Your task is to transcribe the records exactly, skipping every image.

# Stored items
BEGIN

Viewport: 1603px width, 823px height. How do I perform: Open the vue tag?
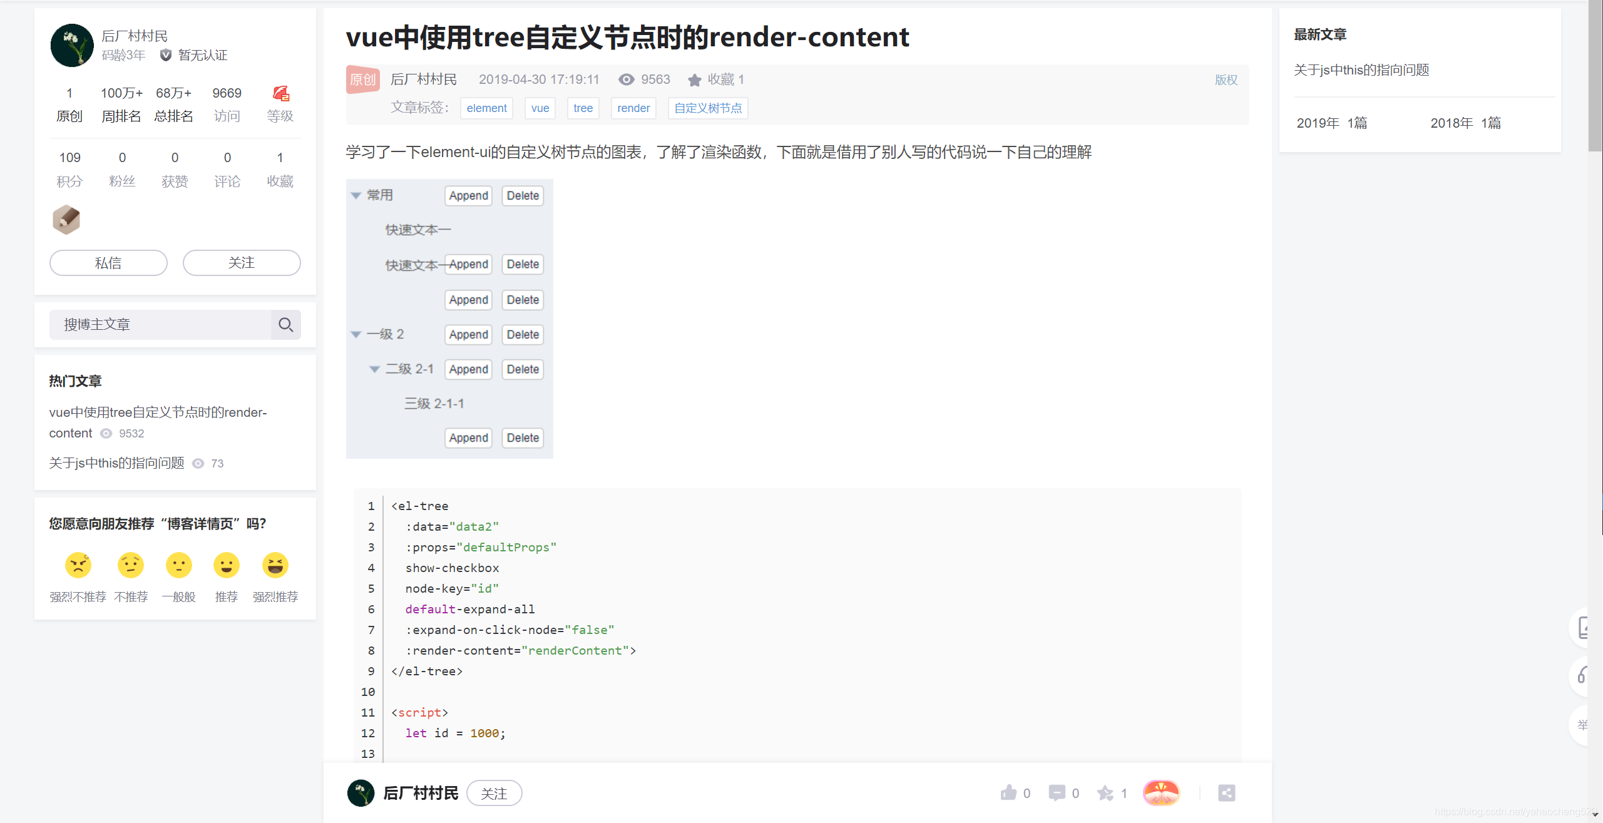point(540,108)
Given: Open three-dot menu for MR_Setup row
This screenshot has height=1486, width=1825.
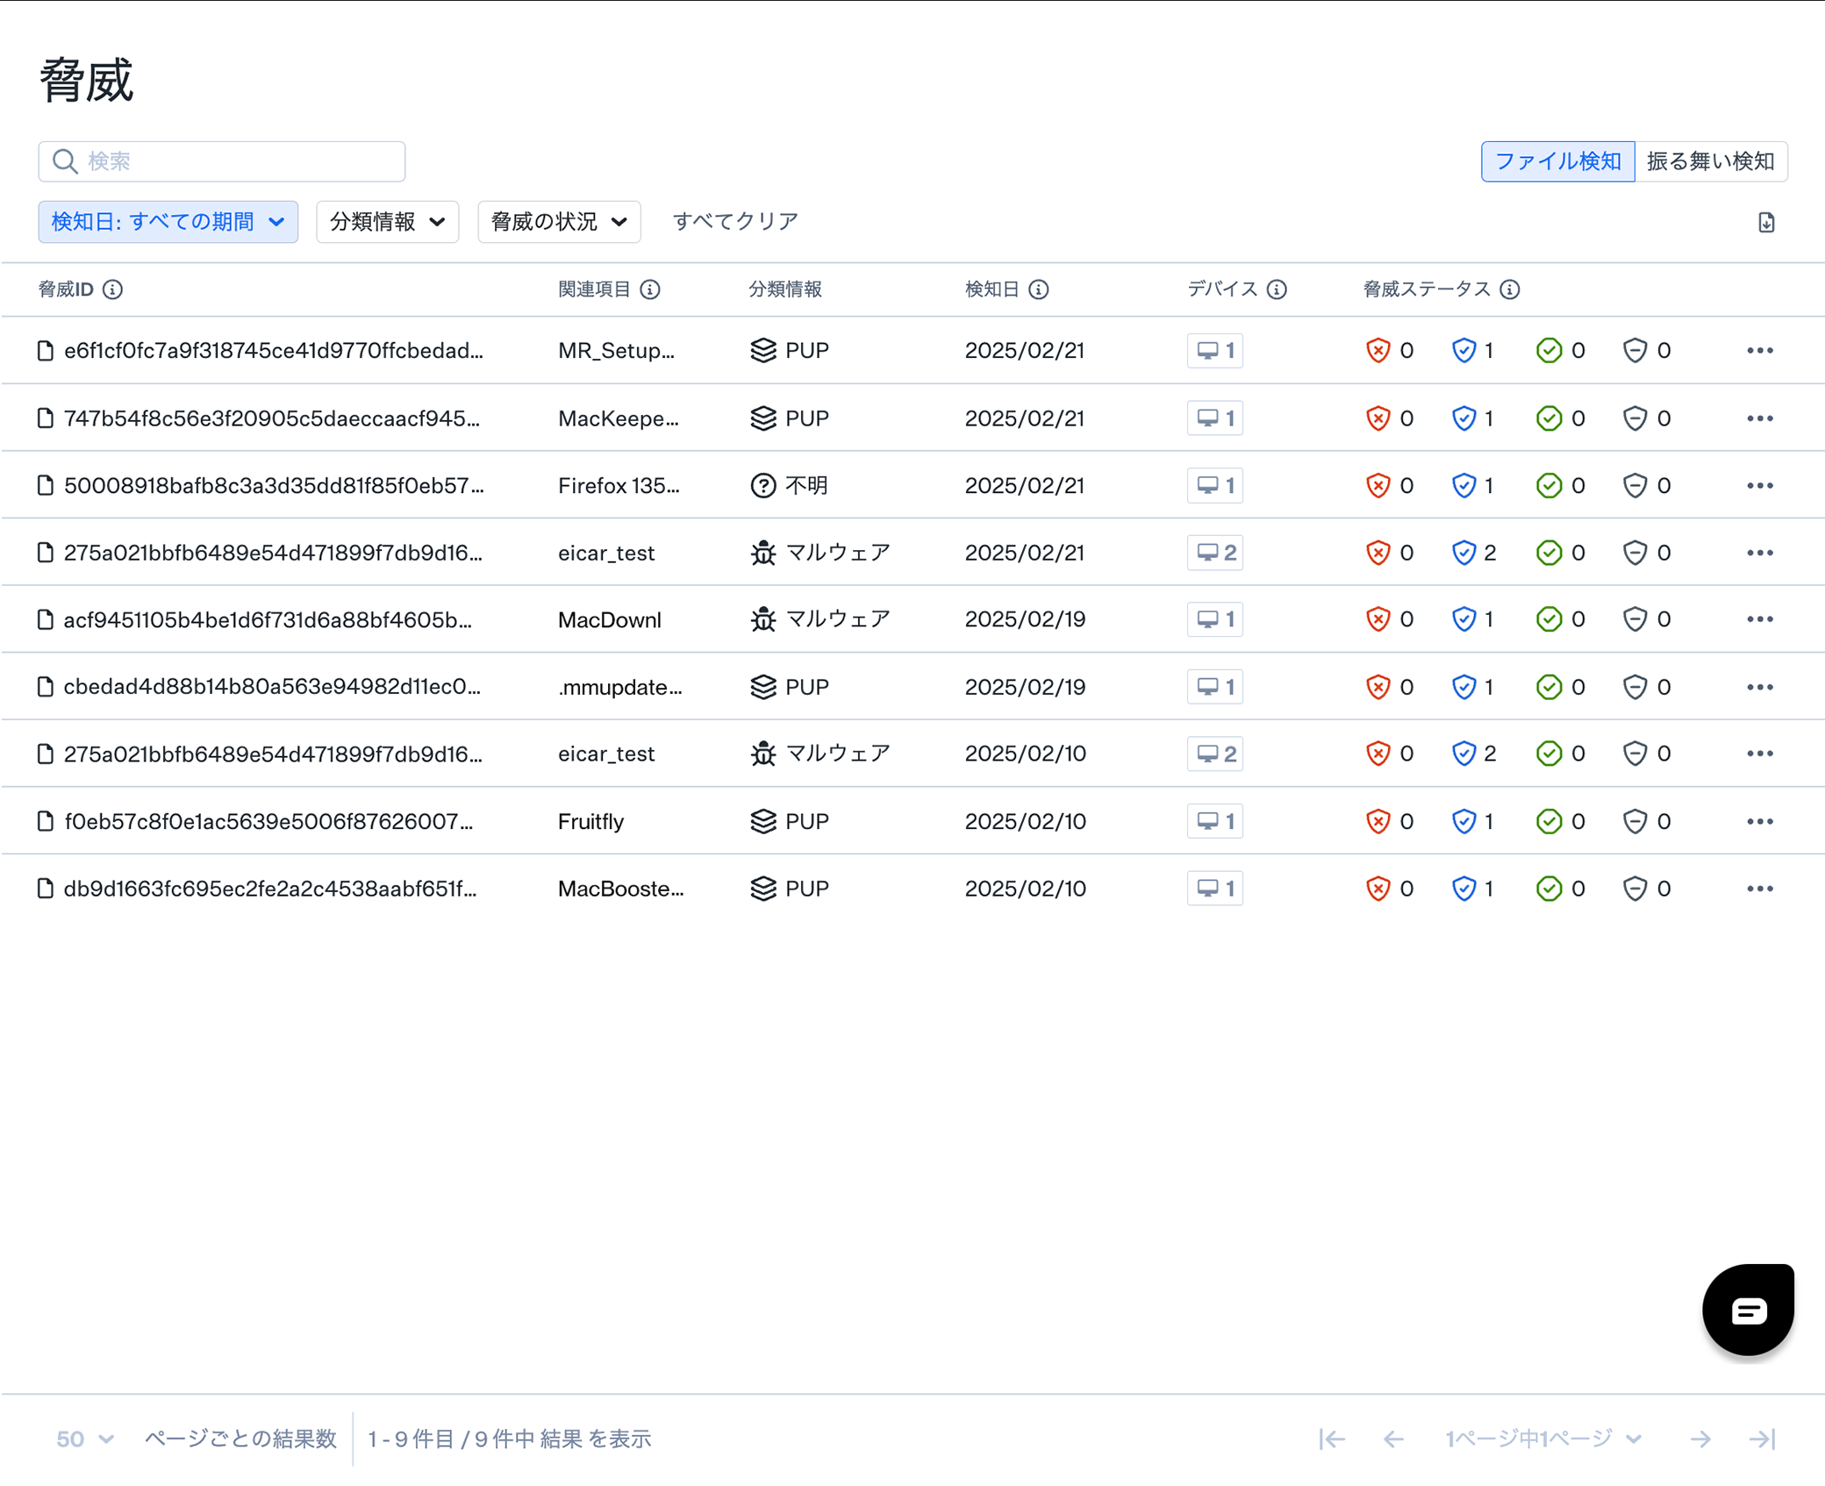Looking at the screenshot, I should pos(1759,351).
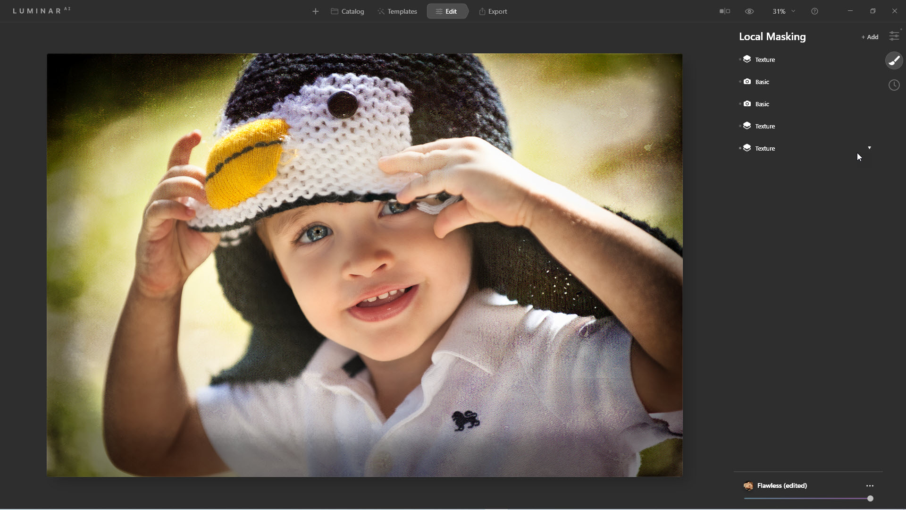Toggle the dot beside the bottom Texture mask
This screenshot has height=510, width=906.
(x=740, y=148)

END

# The completed task
Viewport: 1603px width, 823px height. How do I perform: Open the vue tag?
point(540,108)
Given: Open three-dot menu for MR_Setup row
This screenshot has height=1486, width=1825.
Looking at the screenshot, I should pos(1759,351).
Toggle the dot beside the bottom Texture mask
This screenshot has height=510, width=906.
(x=740, y=148)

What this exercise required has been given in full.